Maybe these links help: Cloning: https://forum.dlang.org/post/mailman.3.1473548067.2994.digitalmars-d-learn puremagic.com Array types and ops: https://dlang.org/spec/arrays.html
Oct 15 2022
parent reply mw <mingwu gmail.com> writes:
On Saturday, 15 October 2022 at 19:58:12 UTC, rassoc wrote:
     a = b;     // Error: mismatched array lengths, 3 and 5
     a[] = b[]; // Error: mismatched array lengths, 3 and 5
This is what I'm against. currently these two statements have the same semantics (content assignment). While the 1st statement should just be var assignment, which does NOT need to check length at all, the error message should be "Error: static array cannot be re-assigned".
Oct 15 2022
parent reply Paul Backus <snarwin gmail.com> writes:
On Saturday, 15 October 2022 at 20:05:25 UTC, mw wrote:
 While the 1st statement should just be var assignment, which 
 does NOT need to check length at all, the error message should 
 be "Error: static array cannot be re-assigned".
Static arrays can be reassigned, though: int[3] a = [1, 2, 3]; int[3] b = [4, 5, 6]; b = a; a[0] = 4; assert(b == [1, 2, 3]); A static array is a value type, so reassigning one is the same as reassigning any other value type, like an int or a struct--it creates a copy of the data. The actual problem is that D lets you mix static arrays (which are value types) and slices (which are reference types) in the same assignment.
Oct 15 2022
parent reply mw <mingwu gmail.com> writes:
On Sunday, 16 October 2022 at 00:27:56 UTC, Paul Backus wrote:
 On Saturday, 15 October 2022 at 20:05:25 UTC, mw wrote:
 While the 1st statement should just be var assignment, which 
 does NOT need to check length at all, the error message should 
 be "Error: static array cannot be re-assigned".
Static arrays can be reassigned, though: int[3] a = [1, 2, 3]; int[3] b = [4, 5, 6]; b = a; a[0] = 4; assert(b == [1, 2, 3]);
From the context of this discussion thread, "var reassign" to static array means: change a.ptr to where it pointing to, i.e the address. And "content assignment" means: change the content of the array (but not the a.ptr, the address). You example here is "content assignment". My main point is these two different assignments shouldn't use the same syntax, regardless they are static or dynamic array.
Oct 15 2022
parent reply Nick Treleaven <nick geany.org> writes:
On Sunday, 16 October 2022 at 01:54:51 UTC, mw wrote:
 On Sunday, 16 October 2022 at 00:27:56 UTC, Paul Backus wrote:
 Static arrays can be reassigned, though:

     int[3] a = [1, 2, 3];
     int[3] b = [4, 5, 6];
     b = a;
     a[0] = 4;
     assert(b == [1, 2, 3]);
From the context of this discussion thread, "var reassign" to static array means: change a.ptr to where it pointing to, i.e the address. And "content assignment" means: change the content of the array (but not the a.ptr, the address).
A static array doesn't have a ptr runtime field.
 You example here is "content assignment".

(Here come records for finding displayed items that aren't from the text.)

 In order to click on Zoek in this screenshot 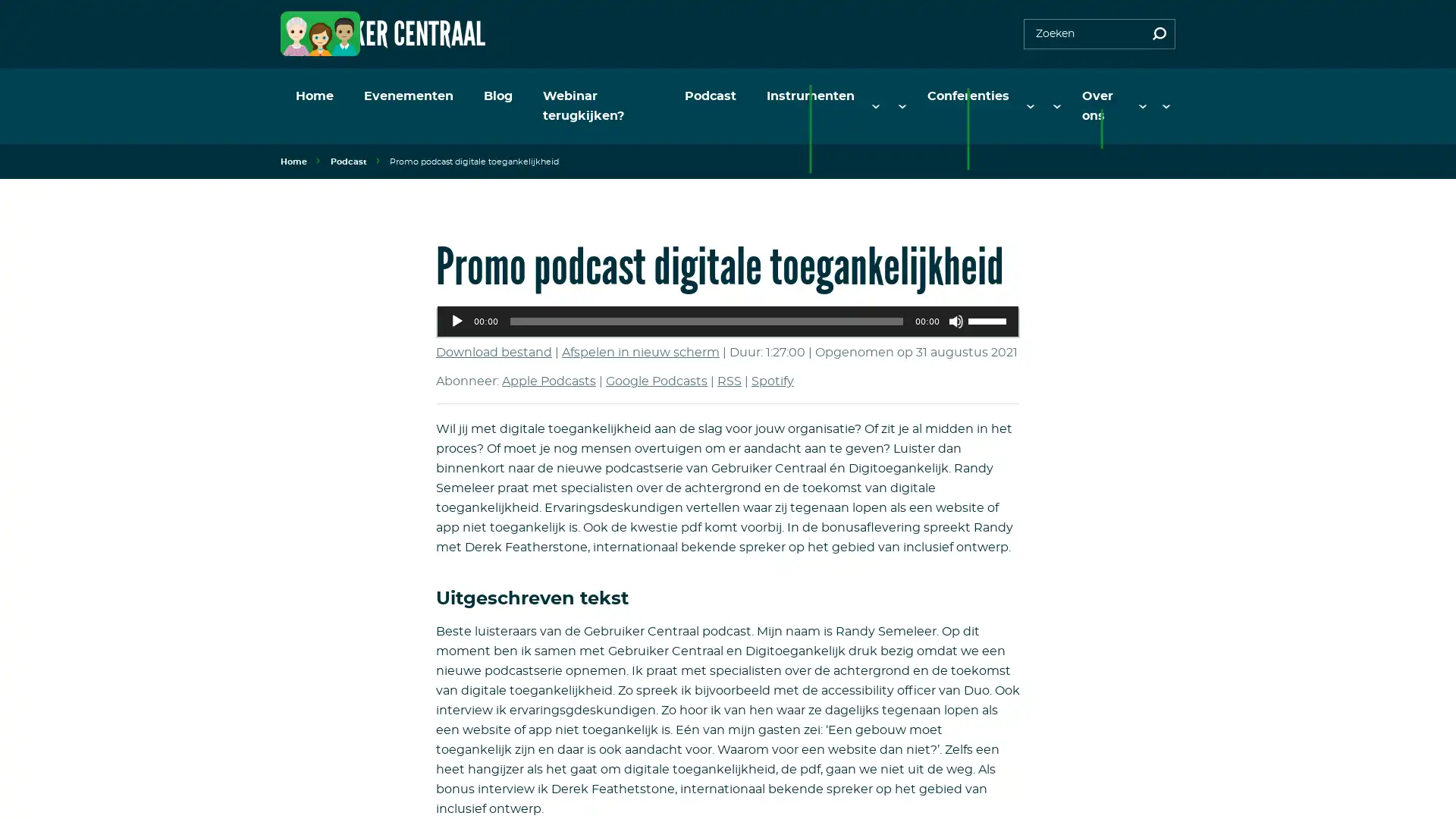, I will do `click(1159, 34)`.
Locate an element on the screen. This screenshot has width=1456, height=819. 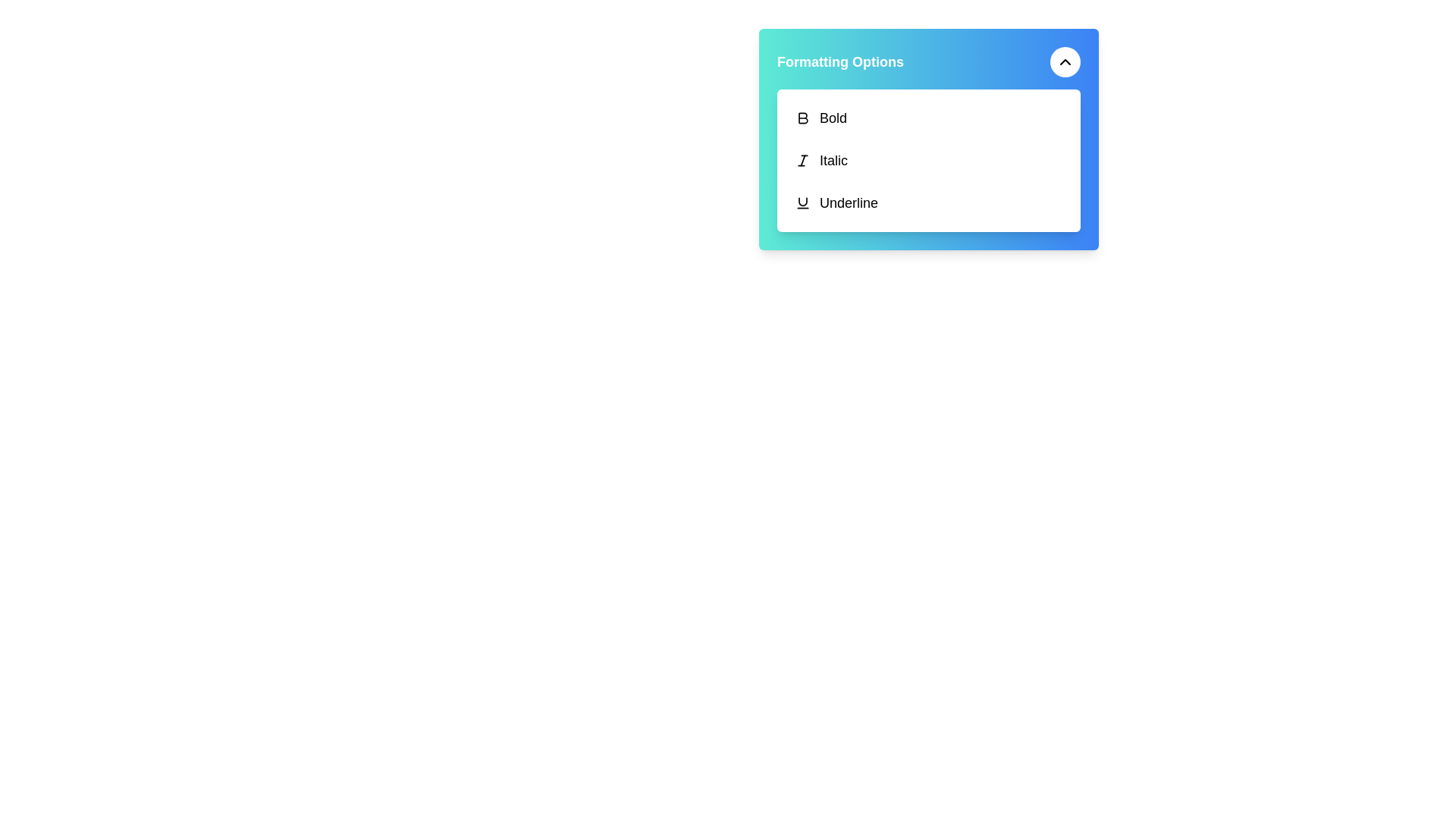
the underlined 'U' icon located to the left of the 'Underline' label in the vertically arranged menu is located at coordinates (802, 202).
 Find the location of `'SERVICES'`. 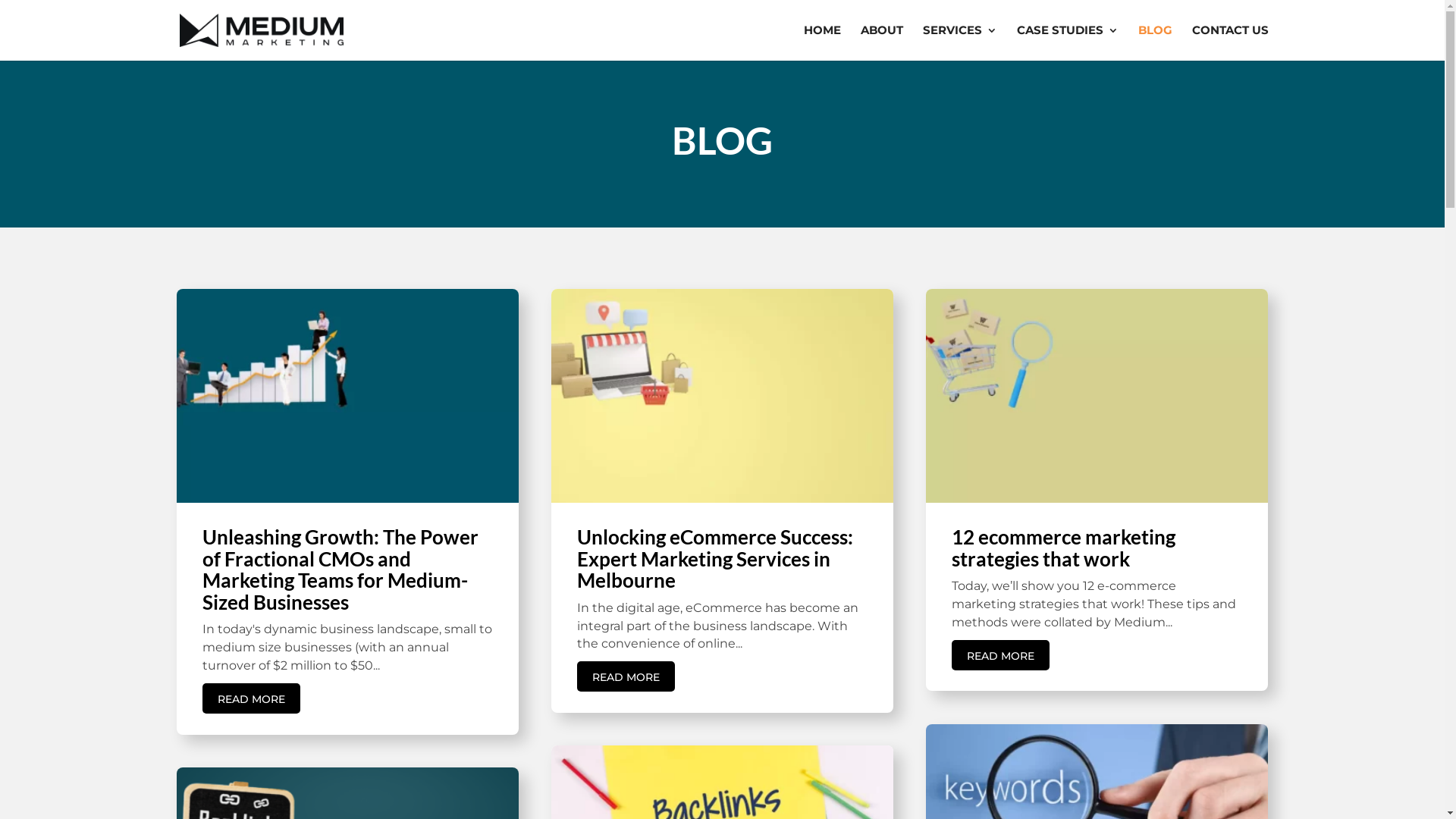

'SERVICES' is located at coordinates (959, 42).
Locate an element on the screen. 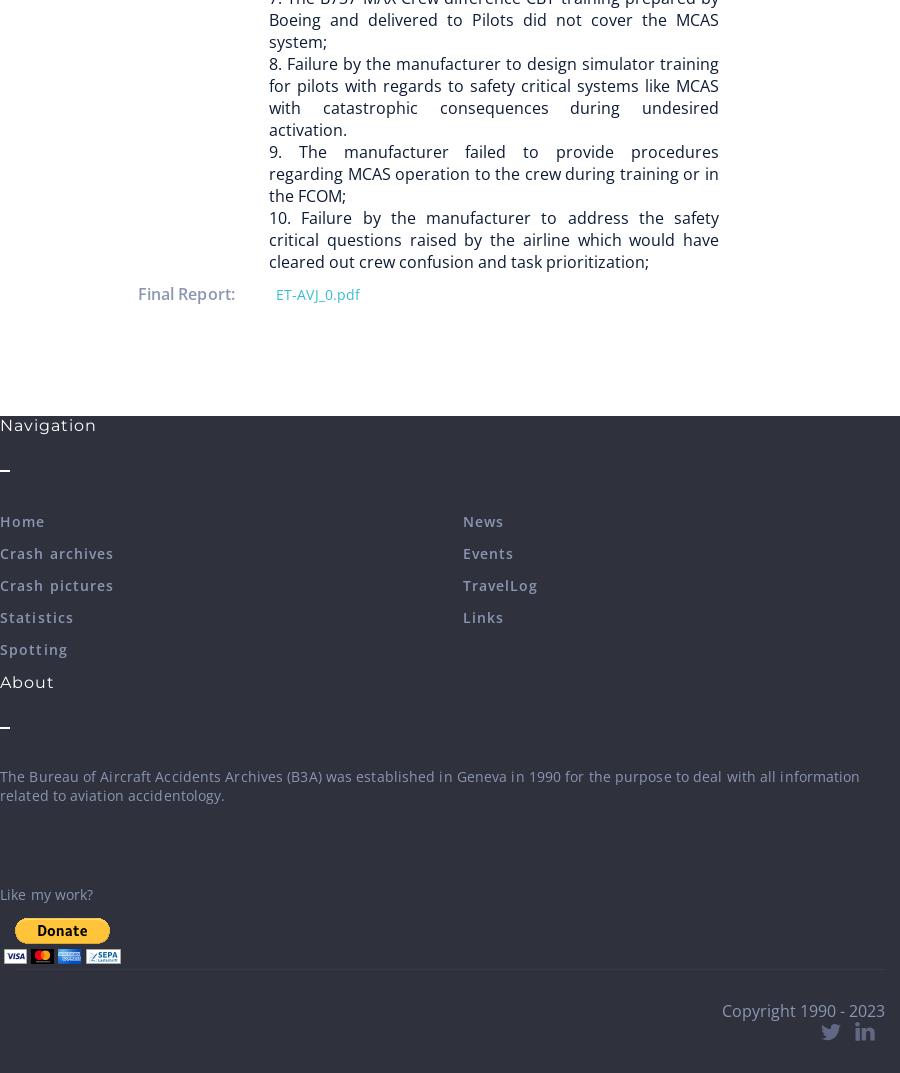 The height and width of the screenshot is (1073, 900). 'Crash archives' is located at coordinates (55, 553).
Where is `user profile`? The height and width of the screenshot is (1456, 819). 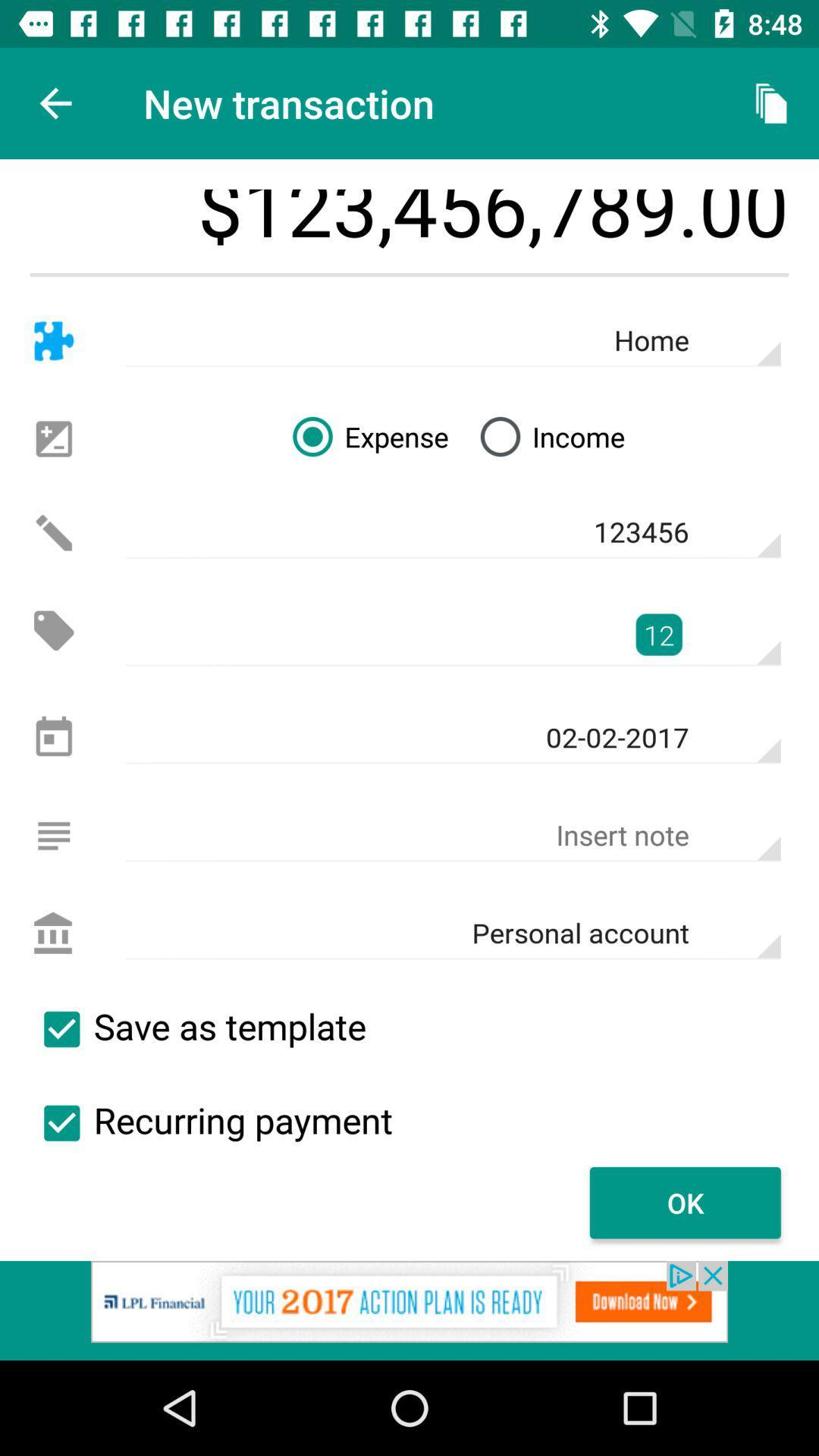
user profile is located at coordinates (53, 933).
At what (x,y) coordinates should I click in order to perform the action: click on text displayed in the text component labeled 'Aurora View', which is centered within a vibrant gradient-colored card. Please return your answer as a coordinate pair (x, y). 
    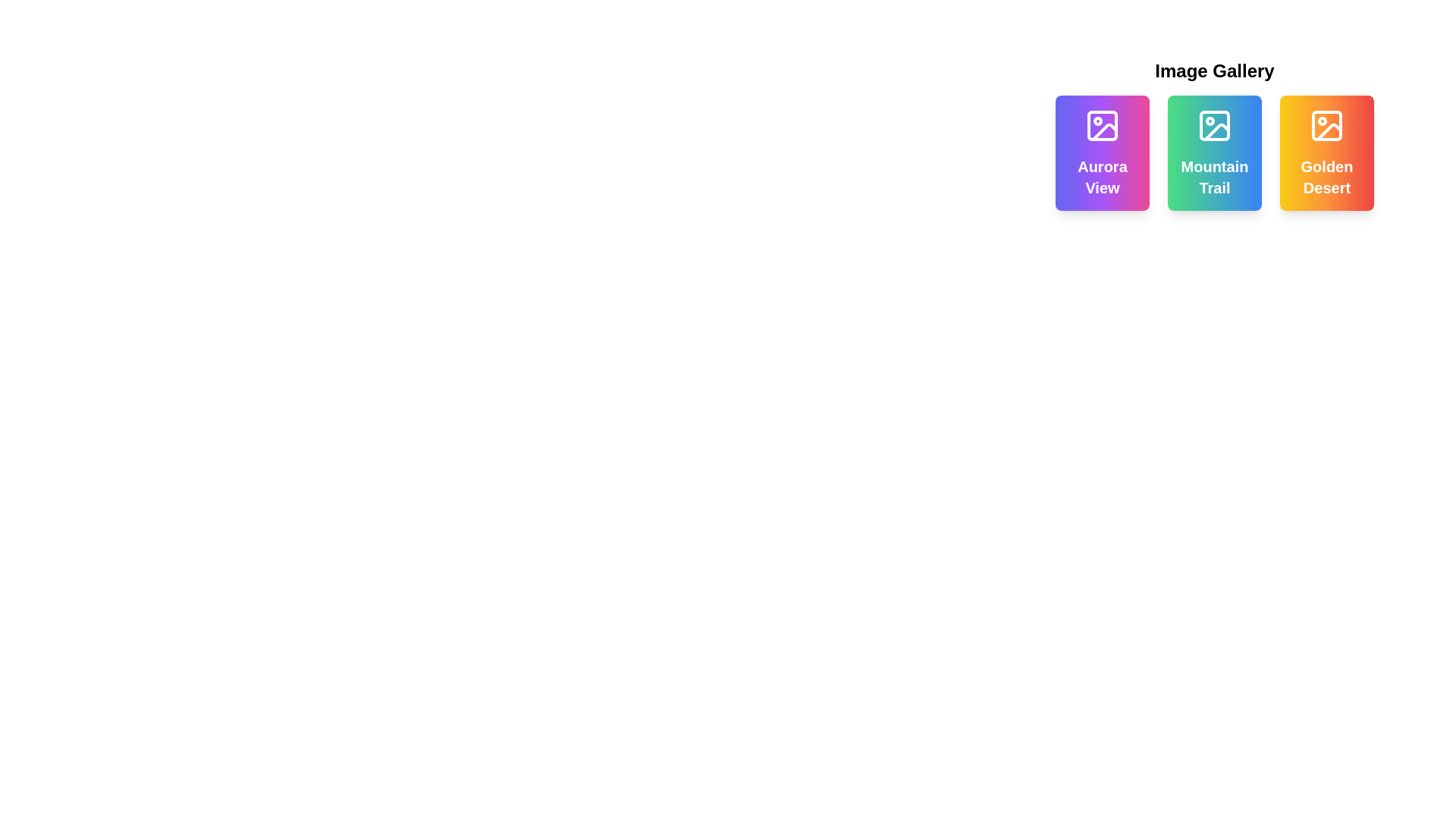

 My main point is these two different assignments shouldn't use 
 the same syntax, regardless they are static or dynamic array.
There is no problem with assigning a static array to another, because the lengths are always checked at compile time. A static array is a value type so assignment needs to be supported for generic code.
Oct 16 2022
parent reply mw <mingwu gmail.com> writes:
On Sunday, 16 October 2022 at 09:04:59 UTC, Nick Treleaven wrote:
 On Sunday, 16 October 2022 at 01:54:51 UTC, mw wrote:
 On Sunday, 16 October 2022 at 00:27:56 UTC, Paul Backus wrote:
 Static arrays can be reassigned, though:

     int[3] a = [1, 2, 3];
     int[3] b = [4, 5, 6];
     b = a;
     a[0] = 4;
     assert(b == [1, 2, 3]);
From the context of this discussion thread, "var reassign" to static array means: change a.ptr to where it pointing to, i.e the address. And "content assignment" means: change the content of the array (but not the a.ptr, the address).
A static array doesn't have a ptr runtime field.
Someone showed this code very earlier in this thread already: void main() {    int[3] arr;     writeln(arr.ptr); } Output: 7FFC1A072820
 You example here is "content assignment".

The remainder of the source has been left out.